Passage provided:
I had dehumanized these innocent creatures. I trapped them effectively, but now I was also trapped–by the obsession of my own remorse. Maybe I should have just let the mice set up a home base in our attic? Live and let live! But what if they mated in the coming spring? Would we have a rodent family surviving by nibbling away at our old tax returns? Or worse, a family of varmints crawling down to our family living space again, this time spreading some vicious infectious disease, like vampire mice seeking bloody vengeance?
Fortunately, as time has passed, I have been able to dismiss these lurid guilty thoughts, but is that really a good thing for my mental health? Has my conscience become irrevocably hardened as an unintended consequence of capturing and killing undocumented immigrant mice seeking any available shelter? Am I a cold-blooded muricidal maniac?
In penance, I vow to purchase new, larger traps so mice can be apprehended but not immobilized. I sincerely hope that I have murdered my last mouse–may those I did dispatch rest in peace in a fabled, far-away land of plenty.

Given information:

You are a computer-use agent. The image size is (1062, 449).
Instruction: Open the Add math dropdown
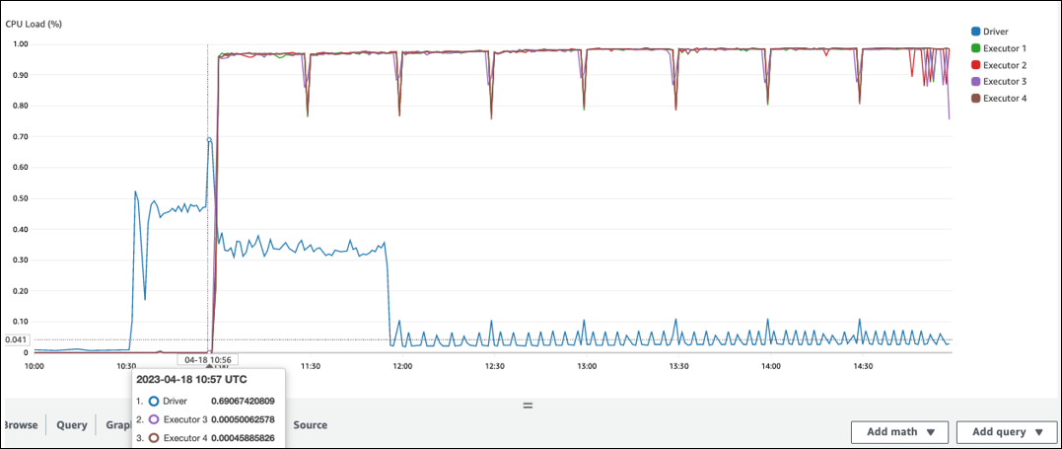tap(901, 431)
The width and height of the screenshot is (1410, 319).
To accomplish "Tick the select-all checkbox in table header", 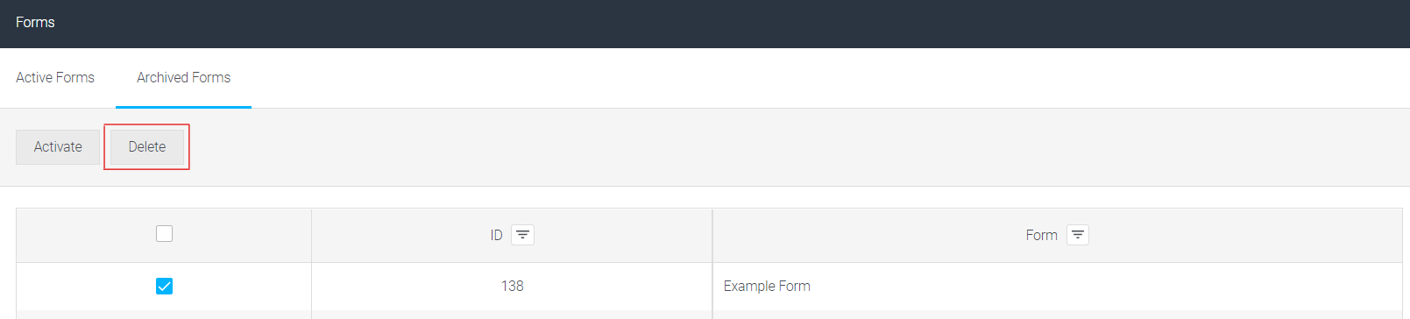I will (x=164, y=233).
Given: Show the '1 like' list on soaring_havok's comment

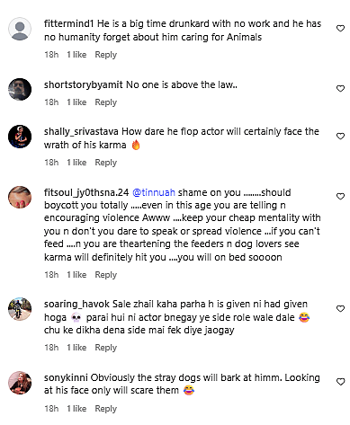Looking at the screenshot, I should tap(76, 348).
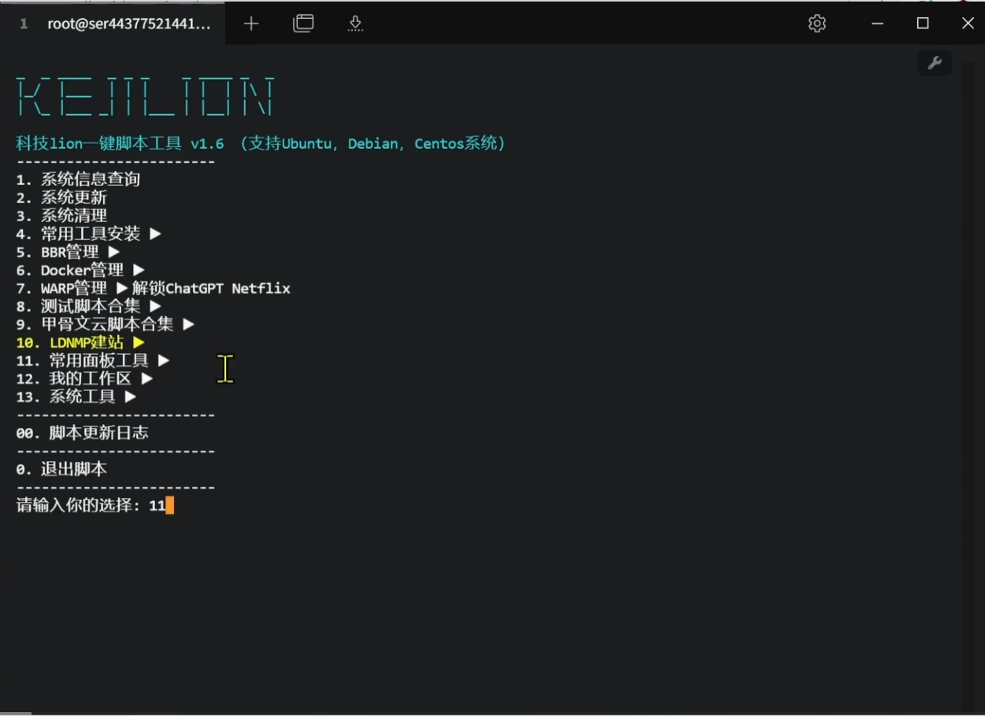Open settings via the gear icon
The width and height of the screenshot is (985, 716).
pos(817,24)
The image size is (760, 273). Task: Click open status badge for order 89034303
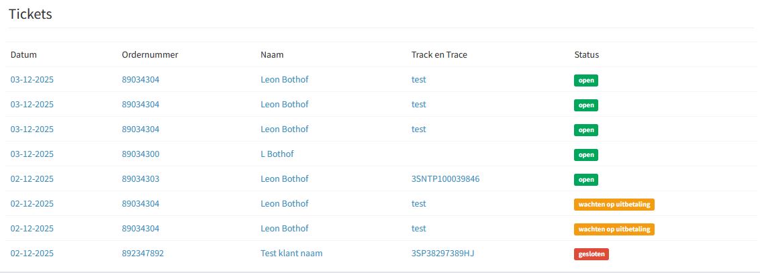point(585,180)
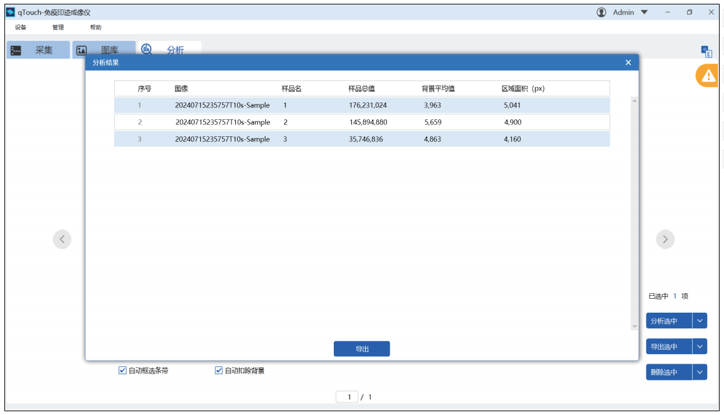The width and height of the screenshot is (724, 415).
Task: Expand the 分析选中 dropdown arrow
Action: 700,321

To do:
A - Reproduce from the passage about trapping mice the part that opens with the words containing "In penance, I" and closes with "land of plenty.".
B - Answer each question from the passage about trapping mice.
(i) In what part of the house does the writer wonder about letting the mice set up a home base?
(ii) What does the writer imagine a rodent family nibbling away at?
(iii) What does the writer vow to purchase in penance?

Outputs by task:
A -
In penance, I vow to purchase new, larger traps so mice can be apprehended but not immobilized. I sincerely hope that I have murdered my last mouse–may those I did dispatch rest in peace in a fabled, far-away land of plenty.

B -
(i) The attic.
(ii) Old tax returns.
(iii) New, larger traps so mice can be apprehended but not immobilized.